The second pillar of creating authentic confidence is wisdom. Wisdom is both the acquisition and keeping of knowledge and the use of knowledge to make good judgments. Wisdom is acquired through time by learning and perfecting skills and a body of information related to one’s specialty.
How does wisdom build confidence? In part, it’s because your knowledge increases. You learn how to do things and handle different situations and issues that might arise at work or in your personal life.
This knowledge creates a firm foundation for you to be confident. You might not have known how to handle a calculus problem the first time you saw it, for example, but after you learn how, your mind knows how to deal with it and you naturally become confident in your ability to do so.
The same thing happens with experiences.
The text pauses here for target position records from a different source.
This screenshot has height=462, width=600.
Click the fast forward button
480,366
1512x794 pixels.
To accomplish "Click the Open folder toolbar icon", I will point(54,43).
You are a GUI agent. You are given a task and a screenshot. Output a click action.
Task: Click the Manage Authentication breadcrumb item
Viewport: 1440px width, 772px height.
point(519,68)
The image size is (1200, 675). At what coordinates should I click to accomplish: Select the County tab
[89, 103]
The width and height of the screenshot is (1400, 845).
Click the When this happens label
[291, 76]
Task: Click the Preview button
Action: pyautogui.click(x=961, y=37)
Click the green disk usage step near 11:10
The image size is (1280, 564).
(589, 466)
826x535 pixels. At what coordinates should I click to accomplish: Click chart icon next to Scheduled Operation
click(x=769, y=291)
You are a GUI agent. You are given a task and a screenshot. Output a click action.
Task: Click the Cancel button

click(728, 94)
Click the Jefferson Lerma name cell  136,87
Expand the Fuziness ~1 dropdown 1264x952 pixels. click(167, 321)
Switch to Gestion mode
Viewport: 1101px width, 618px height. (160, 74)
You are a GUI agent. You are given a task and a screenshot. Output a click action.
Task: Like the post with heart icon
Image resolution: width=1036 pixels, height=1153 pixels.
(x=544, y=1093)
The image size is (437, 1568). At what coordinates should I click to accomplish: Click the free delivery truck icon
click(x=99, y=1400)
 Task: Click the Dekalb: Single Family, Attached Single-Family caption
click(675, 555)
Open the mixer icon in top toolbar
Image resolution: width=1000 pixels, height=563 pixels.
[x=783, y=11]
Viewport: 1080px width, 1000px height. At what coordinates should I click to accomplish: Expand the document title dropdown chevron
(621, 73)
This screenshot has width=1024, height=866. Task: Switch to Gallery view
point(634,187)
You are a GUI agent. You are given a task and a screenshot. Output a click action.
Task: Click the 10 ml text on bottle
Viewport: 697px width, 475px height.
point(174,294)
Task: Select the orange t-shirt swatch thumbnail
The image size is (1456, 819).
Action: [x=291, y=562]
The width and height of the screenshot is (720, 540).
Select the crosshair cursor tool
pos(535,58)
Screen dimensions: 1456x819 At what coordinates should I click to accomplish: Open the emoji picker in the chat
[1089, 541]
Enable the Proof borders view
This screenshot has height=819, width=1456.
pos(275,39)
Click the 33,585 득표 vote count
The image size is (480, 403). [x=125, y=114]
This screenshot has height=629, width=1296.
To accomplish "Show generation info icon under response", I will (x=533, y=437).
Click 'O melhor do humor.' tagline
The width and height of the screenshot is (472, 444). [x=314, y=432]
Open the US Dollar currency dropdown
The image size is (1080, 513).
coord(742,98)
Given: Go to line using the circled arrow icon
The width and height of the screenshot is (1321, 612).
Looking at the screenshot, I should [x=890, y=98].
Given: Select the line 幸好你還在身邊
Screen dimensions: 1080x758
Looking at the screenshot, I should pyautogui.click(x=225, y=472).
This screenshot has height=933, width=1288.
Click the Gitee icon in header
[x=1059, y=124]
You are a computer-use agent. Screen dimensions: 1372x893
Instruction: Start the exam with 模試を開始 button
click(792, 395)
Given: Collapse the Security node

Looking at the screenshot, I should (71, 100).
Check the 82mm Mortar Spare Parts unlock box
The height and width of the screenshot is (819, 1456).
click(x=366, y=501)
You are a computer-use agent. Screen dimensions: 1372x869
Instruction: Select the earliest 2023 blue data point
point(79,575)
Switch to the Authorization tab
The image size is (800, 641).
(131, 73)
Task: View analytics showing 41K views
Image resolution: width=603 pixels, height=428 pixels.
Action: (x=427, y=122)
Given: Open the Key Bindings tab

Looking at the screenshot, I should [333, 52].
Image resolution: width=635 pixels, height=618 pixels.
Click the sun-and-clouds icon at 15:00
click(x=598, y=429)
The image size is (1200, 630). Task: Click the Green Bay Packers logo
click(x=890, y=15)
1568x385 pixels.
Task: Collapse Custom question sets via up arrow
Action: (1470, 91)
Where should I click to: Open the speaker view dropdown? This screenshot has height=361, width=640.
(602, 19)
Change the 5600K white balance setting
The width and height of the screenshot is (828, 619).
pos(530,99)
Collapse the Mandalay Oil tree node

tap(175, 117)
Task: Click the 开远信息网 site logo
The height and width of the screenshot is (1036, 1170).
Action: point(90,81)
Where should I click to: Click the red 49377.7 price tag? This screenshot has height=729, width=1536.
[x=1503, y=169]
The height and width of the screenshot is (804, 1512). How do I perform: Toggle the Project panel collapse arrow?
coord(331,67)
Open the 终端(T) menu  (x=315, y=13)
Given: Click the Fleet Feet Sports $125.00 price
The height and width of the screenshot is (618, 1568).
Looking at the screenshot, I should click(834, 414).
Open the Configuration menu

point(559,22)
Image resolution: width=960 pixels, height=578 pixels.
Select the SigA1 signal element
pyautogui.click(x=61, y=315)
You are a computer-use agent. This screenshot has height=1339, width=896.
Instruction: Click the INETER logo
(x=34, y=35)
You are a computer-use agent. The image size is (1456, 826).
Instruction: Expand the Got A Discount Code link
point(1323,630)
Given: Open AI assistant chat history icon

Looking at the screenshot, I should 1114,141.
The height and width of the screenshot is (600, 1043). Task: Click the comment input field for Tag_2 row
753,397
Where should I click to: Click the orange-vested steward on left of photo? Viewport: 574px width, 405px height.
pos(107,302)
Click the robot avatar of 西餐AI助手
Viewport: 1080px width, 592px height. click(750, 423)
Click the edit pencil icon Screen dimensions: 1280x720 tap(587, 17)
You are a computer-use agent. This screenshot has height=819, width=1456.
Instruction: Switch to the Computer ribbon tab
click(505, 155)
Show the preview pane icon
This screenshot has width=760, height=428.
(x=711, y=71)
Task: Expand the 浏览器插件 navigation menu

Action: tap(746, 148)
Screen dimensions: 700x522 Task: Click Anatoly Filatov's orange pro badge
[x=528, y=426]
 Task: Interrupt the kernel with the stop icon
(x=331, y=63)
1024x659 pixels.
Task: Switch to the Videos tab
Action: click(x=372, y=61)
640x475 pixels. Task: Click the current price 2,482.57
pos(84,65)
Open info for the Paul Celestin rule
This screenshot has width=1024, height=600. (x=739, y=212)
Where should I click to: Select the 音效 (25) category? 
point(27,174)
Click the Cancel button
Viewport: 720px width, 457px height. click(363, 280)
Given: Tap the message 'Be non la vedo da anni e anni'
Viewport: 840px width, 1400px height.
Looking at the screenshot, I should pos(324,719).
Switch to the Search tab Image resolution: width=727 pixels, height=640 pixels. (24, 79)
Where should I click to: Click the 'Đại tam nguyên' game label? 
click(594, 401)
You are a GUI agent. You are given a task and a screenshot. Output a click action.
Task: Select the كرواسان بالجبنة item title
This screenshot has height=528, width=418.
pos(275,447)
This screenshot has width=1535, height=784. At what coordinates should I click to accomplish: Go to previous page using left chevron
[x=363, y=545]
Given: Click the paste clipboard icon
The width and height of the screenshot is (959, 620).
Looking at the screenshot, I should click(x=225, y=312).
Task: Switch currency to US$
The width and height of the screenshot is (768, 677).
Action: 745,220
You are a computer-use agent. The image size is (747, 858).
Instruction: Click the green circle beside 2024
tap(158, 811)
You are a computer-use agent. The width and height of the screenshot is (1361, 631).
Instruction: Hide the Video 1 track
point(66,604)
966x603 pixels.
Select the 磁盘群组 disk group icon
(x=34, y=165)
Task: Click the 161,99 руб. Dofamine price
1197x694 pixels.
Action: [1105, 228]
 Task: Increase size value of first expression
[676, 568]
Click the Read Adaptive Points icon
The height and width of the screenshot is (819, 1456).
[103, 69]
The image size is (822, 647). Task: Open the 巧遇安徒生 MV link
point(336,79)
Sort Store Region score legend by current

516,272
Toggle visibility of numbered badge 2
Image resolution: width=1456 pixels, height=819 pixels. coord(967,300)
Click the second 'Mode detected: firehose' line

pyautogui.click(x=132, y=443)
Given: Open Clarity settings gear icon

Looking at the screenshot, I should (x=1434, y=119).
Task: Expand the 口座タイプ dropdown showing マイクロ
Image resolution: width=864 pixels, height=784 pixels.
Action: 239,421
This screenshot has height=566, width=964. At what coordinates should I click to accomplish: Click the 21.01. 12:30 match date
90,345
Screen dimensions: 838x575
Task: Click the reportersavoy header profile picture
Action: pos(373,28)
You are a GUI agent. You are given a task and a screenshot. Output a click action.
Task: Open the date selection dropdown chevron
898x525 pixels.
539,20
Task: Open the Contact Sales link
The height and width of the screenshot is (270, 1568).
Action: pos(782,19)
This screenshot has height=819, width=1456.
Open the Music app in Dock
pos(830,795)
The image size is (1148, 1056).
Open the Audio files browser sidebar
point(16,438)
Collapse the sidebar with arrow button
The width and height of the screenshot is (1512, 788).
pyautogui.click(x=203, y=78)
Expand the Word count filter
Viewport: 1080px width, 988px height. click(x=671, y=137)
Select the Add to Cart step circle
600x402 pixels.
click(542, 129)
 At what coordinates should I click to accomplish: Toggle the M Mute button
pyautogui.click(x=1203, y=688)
Think about your first time doing something like driving a car. You don’t know anything about it and are probably nervous. Once you’ve done it hundreds of times, you don’t even think about it anymore. That’s the confidence that comes from experience-based wisdom.
Finally, you gain confidence from making sound (and sometimes unsound) judgments. In any situation in which you must make a decision, you draw on your knowledge and previous experience.
If you judge (decide) correctly, you gain wisdom and confidence. If you judge incorrectly, you still gain the wisdom of what not to do next time! This builds confidence.
Wisdom-based confidence accumulates over a lifetime. It increases as you age and gain experience and knowledge. You should be wiser at 30 than 20, and wiser than both at 60. The wisdom that comes from experience is why elders are so revered in many traditional societies.
You can speed matters up, however, in three different ways. You don’t have to wait until your golden years to develop wisdom. You can accelerate the process by actively seeking to acquire new knowledge. Never stop learning. Pick new things that interest you and explore them. When you finish learning one thing, try something else.
Developing your skills is another way to accelerate the wisdom curve. Practice, practice, and then practice some more. Become a master of your discipline. Try out new ideas and new ways of doing things. Even if they fail, you’ll gain knowledge and wisdom.
Finally, you can speed up the process by seeking out new experiences and new opportunities. Try new things continuously and both your wisdom and confidence will increase.